▸ Provided text:
● ● ● ● ● ● ●

4) Telecommunications center—A call center, located on the second floor, atop the youth assessment area, was always envisioned as a kind of community resource, says Cash. The space, which is equipped with 48 computer and telephone equipped cubicles and a number of overhead display screens, offers great flexibility (see galllery) Daily, only a few of the cubicles are required for network dispatchers to handle all telecommunications traffic in the care network: each call is triaged receives a recommended disposition.
To meet other needs, however, the call center can be configured to house everything from safety forces coordinating the response to a community emergency, to the staff of a regional or statewide suicide hotline, to a group of mental health peers manning a regional peer-support center where local consumers can call in to talk. The latter, says Cash, “we see as a preventive service to help those who are not yet in crisis, but who need to speak with a peer.”
5) Administrative, staff, and provider spaces—Adjacent to the call center on the second floor are offices for CRC managers and staff, as well as spaces to allow for co-location of staff from various community providers and agencies.

● ● ● ● ● ● ●

▸ Dataset:

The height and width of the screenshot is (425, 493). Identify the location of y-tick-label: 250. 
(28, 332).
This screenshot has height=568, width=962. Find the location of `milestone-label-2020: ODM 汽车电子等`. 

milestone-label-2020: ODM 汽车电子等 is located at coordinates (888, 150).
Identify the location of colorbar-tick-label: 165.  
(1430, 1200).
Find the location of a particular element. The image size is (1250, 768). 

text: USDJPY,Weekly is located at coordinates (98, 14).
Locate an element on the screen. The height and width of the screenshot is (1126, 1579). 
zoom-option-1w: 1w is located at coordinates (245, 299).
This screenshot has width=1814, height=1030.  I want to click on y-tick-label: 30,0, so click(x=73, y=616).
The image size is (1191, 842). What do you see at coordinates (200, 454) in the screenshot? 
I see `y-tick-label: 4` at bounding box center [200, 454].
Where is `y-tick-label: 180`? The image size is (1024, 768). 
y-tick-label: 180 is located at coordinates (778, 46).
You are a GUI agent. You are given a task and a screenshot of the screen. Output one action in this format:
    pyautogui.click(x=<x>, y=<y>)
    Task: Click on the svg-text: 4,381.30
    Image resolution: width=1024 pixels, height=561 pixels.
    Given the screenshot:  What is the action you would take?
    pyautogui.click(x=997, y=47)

● ● ● ● ● ● ●

▸ Problems to solve:
1. Translate this sentence from the call center text into Spanish: "Adjacent to the call center on the second floor are offices for CRC managers and staff, as well as spaces to allow for co-location of staff from various community providers and agencies."
2. Reproduce a section of the call center text, starting at the words "5) Administrative, staff, and" and ending after "providers and agencies.".
3. According to the call center text, how many cubicles does the call center contain?
Rely only on the call center text for these tasks.

▸ Exercise solutions:
1. Junto al centro de llamadas, en el segundo piso, hay oficinas para los gerentes y el personal del CRC, así como espacios que permiten ubicar en un mismo lugar al personal de diversos proveedores y agencias de la comunidad.

2.
5) Administrative, staff, and provider spaces—Adjacent to the call center on the second floor are offices for CRC managers and staff, as well as spaces to allow for co-location of staff from various community providers and agencies.

3. It contains 48 cubicles equipped with computers and telephones.